4/23/2014 12:08:41 PM
Watchful says:
To btttnk, the assisted living apt that you refer to is filled with many people who should be a home already. And when the nursing home part is completed, they will be closing 3 nursing homes. So we will be in the same hole as we are now, unless they keep all the homes opened. You are the one out of touch and yes I know as my mother lives in the apt building and ever second day when I go over I see way too many of them that cannot even push the button in the elevator and have their room number written on their walkers so that you know which button to push to get them to the correct floor.

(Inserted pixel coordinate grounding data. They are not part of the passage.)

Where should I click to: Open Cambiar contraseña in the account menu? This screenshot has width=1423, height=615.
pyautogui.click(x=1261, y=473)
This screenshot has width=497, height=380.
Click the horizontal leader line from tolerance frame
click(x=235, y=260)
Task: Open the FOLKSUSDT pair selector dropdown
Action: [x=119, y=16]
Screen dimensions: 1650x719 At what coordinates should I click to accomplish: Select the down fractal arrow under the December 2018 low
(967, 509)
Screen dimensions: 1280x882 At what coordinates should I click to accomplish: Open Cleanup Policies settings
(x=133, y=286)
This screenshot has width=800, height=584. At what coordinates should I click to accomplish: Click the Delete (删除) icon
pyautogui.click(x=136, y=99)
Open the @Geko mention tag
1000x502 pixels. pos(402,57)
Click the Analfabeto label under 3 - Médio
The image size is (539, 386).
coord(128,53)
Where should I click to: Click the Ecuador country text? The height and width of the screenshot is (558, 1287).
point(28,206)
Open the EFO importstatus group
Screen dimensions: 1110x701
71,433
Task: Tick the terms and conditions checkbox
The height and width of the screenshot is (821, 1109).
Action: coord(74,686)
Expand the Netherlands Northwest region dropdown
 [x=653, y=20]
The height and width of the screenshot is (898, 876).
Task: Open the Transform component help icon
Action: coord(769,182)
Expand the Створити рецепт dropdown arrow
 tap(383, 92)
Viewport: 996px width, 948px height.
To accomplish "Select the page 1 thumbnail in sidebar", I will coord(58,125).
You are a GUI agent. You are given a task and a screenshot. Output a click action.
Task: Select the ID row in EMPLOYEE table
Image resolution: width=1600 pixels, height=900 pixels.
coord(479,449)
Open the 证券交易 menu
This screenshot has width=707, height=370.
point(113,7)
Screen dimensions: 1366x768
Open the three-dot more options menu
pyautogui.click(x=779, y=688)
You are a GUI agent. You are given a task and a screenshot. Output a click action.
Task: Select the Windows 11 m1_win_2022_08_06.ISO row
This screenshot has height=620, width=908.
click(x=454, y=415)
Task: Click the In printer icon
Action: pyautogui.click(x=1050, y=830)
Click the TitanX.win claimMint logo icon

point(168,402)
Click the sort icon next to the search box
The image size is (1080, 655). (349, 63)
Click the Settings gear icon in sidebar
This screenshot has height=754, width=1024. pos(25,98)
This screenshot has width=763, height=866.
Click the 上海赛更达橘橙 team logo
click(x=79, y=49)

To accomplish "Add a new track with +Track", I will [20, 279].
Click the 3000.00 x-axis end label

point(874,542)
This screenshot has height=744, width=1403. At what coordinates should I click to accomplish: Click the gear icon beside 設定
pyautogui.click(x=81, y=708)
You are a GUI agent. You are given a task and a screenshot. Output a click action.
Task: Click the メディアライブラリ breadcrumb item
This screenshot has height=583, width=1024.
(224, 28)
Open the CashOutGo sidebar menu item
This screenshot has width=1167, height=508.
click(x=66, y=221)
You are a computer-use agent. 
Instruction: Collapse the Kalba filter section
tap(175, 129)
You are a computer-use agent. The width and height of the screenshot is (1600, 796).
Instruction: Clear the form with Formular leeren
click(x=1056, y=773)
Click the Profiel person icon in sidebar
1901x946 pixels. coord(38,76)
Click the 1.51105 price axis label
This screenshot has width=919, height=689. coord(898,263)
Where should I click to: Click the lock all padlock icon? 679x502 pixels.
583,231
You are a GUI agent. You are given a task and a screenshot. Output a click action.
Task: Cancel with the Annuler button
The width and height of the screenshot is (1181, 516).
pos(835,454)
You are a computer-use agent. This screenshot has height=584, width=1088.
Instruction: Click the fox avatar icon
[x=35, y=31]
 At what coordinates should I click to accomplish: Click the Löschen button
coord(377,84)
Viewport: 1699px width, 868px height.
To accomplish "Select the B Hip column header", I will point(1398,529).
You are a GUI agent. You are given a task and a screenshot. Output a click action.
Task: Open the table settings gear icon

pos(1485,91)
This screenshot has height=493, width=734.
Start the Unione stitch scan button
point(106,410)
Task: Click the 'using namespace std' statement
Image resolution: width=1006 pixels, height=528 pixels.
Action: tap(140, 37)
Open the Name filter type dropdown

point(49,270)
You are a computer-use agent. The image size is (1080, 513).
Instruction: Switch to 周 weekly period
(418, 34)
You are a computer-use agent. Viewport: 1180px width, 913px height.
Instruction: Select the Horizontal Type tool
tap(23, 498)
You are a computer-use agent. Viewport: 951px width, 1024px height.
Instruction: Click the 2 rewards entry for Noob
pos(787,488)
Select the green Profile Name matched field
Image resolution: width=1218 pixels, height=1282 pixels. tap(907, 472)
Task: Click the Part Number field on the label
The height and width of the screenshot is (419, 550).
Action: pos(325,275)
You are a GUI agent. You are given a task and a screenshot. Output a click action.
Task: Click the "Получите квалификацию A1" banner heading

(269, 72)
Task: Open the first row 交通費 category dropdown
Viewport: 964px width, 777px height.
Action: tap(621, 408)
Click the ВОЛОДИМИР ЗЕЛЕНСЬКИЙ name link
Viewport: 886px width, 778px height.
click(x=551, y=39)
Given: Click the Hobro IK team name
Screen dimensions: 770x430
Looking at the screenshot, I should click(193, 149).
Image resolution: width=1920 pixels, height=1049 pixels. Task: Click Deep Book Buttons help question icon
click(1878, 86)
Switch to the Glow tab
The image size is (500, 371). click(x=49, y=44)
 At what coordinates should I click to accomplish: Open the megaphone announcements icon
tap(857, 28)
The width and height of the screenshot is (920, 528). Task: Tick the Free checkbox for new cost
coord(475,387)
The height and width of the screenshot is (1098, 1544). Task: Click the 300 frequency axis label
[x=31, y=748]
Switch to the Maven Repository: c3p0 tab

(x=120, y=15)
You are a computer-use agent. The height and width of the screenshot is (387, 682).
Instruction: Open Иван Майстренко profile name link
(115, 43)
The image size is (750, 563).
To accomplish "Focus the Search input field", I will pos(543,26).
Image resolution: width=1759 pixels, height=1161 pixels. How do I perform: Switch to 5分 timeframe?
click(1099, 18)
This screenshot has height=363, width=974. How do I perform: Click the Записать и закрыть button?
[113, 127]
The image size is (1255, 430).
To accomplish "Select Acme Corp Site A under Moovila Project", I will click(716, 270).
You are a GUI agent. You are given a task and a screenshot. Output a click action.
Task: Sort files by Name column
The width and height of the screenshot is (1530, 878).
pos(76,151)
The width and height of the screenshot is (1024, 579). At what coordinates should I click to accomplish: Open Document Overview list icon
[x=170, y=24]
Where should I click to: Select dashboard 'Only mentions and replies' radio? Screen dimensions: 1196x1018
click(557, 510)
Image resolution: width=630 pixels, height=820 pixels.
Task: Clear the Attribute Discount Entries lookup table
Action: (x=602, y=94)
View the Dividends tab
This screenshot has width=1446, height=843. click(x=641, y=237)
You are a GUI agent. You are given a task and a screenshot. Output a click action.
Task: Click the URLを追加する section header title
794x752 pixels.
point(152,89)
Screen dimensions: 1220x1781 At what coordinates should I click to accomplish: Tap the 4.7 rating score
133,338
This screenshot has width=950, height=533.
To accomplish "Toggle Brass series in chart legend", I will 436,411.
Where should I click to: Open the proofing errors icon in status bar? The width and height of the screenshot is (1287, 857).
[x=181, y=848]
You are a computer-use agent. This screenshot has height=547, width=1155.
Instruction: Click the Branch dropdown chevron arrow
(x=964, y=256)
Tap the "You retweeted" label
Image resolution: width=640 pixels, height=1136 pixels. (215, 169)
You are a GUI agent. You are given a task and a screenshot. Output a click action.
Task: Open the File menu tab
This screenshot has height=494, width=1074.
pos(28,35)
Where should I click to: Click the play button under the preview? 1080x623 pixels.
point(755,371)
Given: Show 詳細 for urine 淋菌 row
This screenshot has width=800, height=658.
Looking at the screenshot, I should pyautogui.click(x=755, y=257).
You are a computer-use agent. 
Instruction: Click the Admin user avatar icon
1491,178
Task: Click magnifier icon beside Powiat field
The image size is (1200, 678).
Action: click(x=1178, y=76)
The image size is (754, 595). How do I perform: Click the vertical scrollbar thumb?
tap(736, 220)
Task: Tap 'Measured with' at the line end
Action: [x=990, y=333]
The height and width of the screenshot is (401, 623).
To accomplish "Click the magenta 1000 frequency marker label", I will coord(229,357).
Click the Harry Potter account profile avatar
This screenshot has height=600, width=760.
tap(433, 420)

As my mother says, it is part dementia accommodation and part seniors with their marbles
4/23/2014 9:31:55 PM
captain says:
HAD ENOUGH

last time I took a look at the health care agenda here, it was city council that decided to close senior homes. 300 beds I think is the number.
that meant the province either allowed 300 seniors to lose their residence or they had to come up with a solution for T.Bay.

So they are funding 450 new beds or so.

So yes, the dirty dozen as they have been referred to, do have some say in our health care.

And what did the dirty dozen say.

That the money they borrowed for seniors is better spent putting up condo's in Marina Park.

That is what the dirty dozen think about seniors in our city.
4/24/2014 6:34:32 AM
Stephen says:
Never mind all that, we need an intense discussion about what the the nurses wear. Sheesh!